12. The handle according to claim 1, characterized in that the
detecting unit (6) is associated with a contactless capacitive
signal transmitting device.
13. An electric tool with a handle according to claim 1.
14. A method for operating an electric tool, in particular one that
has an electric motor, including the following steps: a) detection
of whether or not at least one handle of the electrical tool is
being held, b) regulation and/or control of the torque at the power
end as a function of the detection results.
15. The method according to claim 14, characterized by means of the
detection of the presence of an auxiliary handle.

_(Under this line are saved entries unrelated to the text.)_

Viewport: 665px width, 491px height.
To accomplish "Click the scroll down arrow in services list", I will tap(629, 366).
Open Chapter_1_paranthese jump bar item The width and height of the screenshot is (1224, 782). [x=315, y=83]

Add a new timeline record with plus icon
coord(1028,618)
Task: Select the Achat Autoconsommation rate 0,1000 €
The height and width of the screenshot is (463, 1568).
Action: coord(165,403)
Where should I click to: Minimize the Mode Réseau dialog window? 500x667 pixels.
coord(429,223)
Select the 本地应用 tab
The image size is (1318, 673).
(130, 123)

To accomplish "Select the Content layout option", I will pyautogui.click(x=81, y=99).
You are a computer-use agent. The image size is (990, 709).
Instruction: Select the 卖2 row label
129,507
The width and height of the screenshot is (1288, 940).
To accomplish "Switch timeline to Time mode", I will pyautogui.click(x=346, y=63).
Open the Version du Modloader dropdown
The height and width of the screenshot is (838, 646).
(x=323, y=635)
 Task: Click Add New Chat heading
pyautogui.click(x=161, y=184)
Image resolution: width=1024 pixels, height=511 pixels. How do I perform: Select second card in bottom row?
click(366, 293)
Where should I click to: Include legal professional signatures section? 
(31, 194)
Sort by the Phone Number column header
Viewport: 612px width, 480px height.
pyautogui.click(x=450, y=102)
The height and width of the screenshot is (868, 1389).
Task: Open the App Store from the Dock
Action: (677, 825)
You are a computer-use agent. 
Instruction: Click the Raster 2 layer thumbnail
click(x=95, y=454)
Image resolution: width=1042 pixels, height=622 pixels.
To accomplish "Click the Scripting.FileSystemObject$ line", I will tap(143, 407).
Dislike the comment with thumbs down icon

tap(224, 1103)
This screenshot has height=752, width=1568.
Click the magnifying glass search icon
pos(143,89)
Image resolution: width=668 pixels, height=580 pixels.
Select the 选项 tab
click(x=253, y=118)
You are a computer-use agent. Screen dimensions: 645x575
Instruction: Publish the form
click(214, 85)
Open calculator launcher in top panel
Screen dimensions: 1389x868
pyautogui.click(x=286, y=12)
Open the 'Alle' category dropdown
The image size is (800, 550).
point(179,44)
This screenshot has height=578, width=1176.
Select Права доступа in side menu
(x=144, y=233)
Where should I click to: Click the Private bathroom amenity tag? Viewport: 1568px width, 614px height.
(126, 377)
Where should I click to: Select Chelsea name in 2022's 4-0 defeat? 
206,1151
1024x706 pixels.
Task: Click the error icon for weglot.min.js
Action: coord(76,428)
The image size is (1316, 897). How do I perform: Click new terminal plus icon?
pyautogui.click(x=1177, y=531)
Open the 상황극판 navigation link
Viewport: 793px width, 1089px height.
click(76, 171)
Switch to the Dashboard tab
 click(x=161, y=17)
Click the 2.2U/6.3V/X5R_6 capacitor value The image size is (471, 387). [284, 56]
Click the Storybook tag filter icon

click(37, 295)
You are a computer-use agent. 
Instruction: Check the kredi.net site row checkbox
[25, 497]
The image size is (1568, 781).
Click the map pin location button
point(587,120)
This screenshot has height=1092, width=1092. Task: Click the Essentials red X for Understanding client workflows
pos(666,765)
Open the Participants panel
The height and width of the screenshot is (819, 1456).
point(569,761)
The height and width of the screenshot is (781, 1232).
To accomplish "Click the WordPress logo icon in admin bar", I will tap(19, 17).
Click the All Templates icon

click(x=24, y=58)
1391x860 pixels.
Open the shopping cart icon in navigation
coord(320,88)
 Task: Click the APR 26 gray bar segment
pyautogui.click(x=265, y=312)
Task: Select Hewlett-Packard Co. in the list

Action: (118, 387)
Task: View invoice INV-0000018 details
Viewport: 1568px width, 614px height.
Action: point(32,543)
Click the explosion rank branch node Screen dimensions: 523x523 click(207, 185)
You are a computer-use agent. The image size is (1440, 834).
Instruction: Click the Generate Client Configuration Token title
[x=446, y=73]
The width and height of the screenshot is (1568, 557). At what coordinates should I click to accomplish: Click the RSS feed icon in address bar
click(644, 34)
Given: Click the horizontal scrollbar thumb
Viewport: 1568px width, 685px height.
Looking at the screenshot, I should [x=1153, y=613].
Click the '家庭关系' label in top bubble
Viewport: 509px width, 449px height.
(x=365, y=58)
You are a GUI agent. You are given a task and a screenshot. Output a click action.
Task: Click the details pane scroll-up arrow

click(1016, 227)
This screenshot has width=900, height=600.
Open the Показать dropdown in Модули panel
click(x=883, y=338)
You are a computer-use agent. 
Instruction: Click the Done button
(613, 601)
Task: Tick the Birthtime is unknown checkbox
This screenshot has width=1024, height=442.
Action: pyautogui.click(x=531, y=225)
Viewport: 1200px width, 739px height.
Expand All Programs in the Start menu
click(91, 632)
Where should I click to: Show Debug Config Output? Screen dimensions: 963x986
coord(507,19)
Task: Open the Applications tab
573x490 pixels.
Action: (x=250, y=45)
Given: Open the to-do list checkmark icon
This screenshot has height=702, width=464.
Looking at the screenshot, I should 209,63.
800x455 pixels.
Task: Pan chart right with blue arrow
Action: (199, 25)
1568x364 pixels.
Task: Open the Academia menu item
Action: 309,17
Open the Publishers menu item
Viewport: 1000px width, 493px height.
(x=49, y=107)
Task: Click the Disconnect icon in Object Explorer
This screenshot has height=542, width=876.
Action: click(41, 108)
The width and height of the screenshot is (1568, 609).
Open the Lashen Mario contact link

16. The method according to claim 14, characterized in that if a
main handle and an auxiliary handle are present and both are being
held, a higher torque is enabled than if the auxiliary handle is
either not present and/or not being held and/or if the main handle
is not being held.
17. A method for operational control of an electric tool, in
particular one that has an electric motor, preferably according to
one of the preceding claims, including the following steps: a)
detection of the current operating state, in particular the
occurrence of accelerations and/or the occurrence of forces and/or
the occurrence of torques, b) reduction and/or switching off of the
output of the electric tool in the event that one of the detected
values exceeds a preset value.
18. The method according to claim 17, characterized in that when at
least one of the detected values exceeds a predetermined value, an
automatic braking mechanism is activated for the electric motor
and/or for parts of the electric tool driven by the electric motor.
Description
[0001] The invention relates to a handle for an electric tool.
BACKGROUND OF THE INVENTION
[0002] Electric tools are provided with handles for operating them.
Drills or pneumatic drills, for example, are provided with a handle
that permits the electric tool to be held in the working position.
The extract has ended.